Tabu 9. Göze Batıcı Derecede Kişisel Çıkar Tehlikelidir. (Liderlerde Değil, Takipçilerde)
Liderlik, göze batan kişisel çıkarların dürtüsünü temel alır. En etkili liderler, kendi bencil ajandalarını gerçekleştirmek için ne gerekiyorsa yapanlardır. Etik değerler ve prensipler ticari denklemin bir parçası olmak zorundadır; onlar liderlerin etkili olabilmek için kullandığı araç ve rehberlerdir. Ve genellikle, göze batıcı kişisel çıkar ticaret için iyidir, çünkü süreçteki pek çok kişiye yarar sağlar.
Tabu 10. Tepedekiler Yalnızdır. (Ama Liderler Başka Bir Yoldan Buna Sahip Olamazdı)
Çalışma günü sırasında ve uzun bir kariyerin sonunda, değişmez bir biçimde yalnız olan liderlerdir.
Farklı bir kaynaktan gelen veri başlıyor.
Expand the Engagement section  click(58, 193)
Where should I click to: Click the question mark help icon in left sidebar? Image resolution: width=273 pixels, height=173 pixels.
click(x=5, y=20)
Bununla birlikte, liderlerin etkili olabilmesi için diğerlerinden biraz uzak kalmaya ihtiyacı vardır. Uzaklık hissinin bir etkisi vardır ve liderler genellikle yalnızlığı psikolojik bir araç olarak kullanır. Eğer kişi yalnızsa otorite pozisyonunda bulunmak daha kolaydır. Ayrıca liderler genellikle kendini yalnız hisseder çünkü etraflarında ilişki kurabilecekleri çok kişi yoktur. Bu nedenle yalnızlık tartışması sonuç olarak bir tabu haline gelebilir.
HRDERGİ: Liderlerin karşı karşıya kaldığı sorunların karmaşık doğasını çözmek için gereken bazı stratejiler var mı?
ANTHONY F. SMITH: Tarihe saygı duymak ve hatta onu bağrınıza basmak önemlidir ama geçmişte yaşamak boğucu ve kasvetli olabilir. Aynı şey tabular için de geçerlidir; bunların bazıları kültüre ve geleneklere duyduğumuz saygılar nedeniyle bizimle birlikte yaşar. Kimisi ise yeniden gelişmeler için mücadele veren eski asmalar gibi asılı durur. Tabular kutuplaştırıcı ve yabancılaştırıcı olabilir.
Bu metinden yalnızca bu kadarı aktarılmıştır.